◆ EXTRAIT
------------------------------------------------------------------------
Je pourrais aussi longuement parler des réussites du christianisme, réussites éthiques, enseigner, guérir, libérer, défendre la dignité humaine, presque instaurer les Droits de l’homme, et parler des réussites théologiques, cette quête du Dieu de Jésus, cet élargissement de l’espace de nos tentes.
Je choisis de le faire à partir des évangiles, écrits par des témoins, pour que nous soyons des témoins. J’en découvre chaque jour la nouveauté et la fraîcheur. Tout m’y semble neuf. « Neuf », est-ce le bon terme ? Les évangiles ont été lus et relus, pressés de livrer tous leurs sens. Mais sachons que, lorsque le texte ne confortait pas les attentes, ses lecteurs s’en sont purement et simplement détournés. Le contenu des évangiles a bien été identifié, mais il n’a pas été « exploité », mis en pratique.
Qu’a-t-on voulu voir ? Qu’a-t-on favorisé en lisant l’Évangile ?
1.l’Eglise a pactisé avec le pouvoir temporel
elle a surtout voulu l’exercer « en direct ». On se souvient de la profonde dépression vécue par le Vatican après la perte des États pontificaux, en 1870, qui a duré jusqu’au concile de Latran, en 1929. Elle atteste du choc subi par la perte de son pouvoir. C’est aussi pour sauvegarder un pouvoir que l’Eglise catholique « a fait » la Réforme, de toutes pièces, en refusant la très catholique protestation de Luther, au nom d’une obéissance hiérarchique totalement étrangère à l’Évangile.
2.L’Eglise a cherché d’inutiles querelles au monde.
Elle a cherché querelle à la science, à la médecine, puis à la sécularisation, puis à la modernité, dans la crise moderniste, puis à la psychanalyse, puis elle a ignoré l’émancipation des femmes, ce qu’elle paie cher aujourd‘hui.
3.L’Eglise a surtout détourné l’Évangile dans le choix de sa structure institutionnelle.
------------------------------------------------------------------------
◆ DONNÉES ENREGISTRÉES
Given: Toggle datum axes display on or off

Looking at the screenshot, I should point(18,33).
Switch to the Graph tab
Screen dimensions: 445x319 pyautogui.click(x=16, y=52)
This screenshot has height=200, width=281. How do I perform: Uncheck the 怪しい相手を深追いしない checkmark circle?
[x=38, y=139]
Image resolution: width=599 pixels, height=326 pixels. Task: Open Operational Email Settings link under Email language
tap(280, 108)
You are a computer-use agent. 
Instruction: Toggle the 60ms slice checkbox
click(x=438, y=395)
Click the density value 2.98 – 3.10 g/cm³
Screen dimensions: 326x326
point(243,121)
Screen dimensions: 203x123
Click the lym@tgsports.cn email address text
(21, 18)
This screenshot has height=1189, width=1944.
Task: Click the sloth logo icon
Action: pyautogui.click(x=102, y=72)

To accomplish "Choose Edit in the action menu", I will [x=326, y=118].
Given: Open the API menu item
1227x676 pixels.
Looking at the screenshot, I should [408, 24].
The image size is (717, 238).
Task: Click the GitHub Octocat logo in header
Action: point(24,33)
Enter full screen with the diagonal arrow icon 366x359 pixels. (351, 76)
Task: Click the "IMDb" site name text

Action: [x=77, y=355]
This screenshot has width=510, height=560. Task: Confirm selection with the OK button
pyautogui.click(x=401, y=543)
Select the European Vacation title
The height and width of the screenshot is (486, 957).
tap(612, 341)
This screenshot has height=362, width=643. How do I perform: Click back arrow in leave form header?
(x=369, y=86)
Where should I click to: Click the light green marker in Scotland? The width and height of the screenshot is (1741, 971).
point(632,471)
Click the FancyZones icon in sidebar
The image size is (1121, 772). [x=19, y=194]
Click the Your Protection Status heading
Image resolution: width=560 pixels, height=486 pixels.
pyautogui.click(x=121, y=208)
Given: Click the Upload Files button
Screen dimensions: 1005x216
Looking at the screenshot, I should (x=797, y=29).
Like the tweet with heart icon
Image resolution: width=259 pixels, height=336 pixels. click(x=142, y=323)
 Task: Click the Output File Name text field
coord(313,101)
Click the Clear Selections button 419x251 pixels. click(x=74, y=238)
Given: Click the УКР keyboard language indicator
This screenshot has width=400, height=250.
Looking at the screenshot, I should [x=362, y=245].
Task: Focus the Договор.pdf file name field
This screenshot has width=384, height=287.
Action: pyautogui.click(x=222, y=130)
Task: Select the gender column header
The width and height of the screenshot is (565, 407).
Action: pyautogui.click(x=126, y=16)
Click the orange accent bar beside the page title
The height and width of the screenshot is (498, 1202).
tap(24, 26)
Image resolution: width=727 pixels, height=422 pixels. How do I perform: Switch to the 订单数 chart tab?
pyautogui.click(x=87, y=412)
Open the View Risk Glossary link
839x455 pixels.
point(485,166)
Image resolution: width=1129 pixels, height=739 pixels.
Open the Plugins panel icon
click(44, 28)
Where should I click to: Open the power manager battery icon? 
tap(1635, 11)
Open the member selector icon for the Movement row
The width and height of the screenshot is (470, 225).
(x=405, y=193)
------------------------------------------------------------------------
D'après l'extrait, jusqu'à quand a duré la profonde dépression vécue par le Vatican après la perte des États pontificaux ?

◆ RÉPONSE À L'EXERCICE
Jusqu'au concile de Latran, en 1929.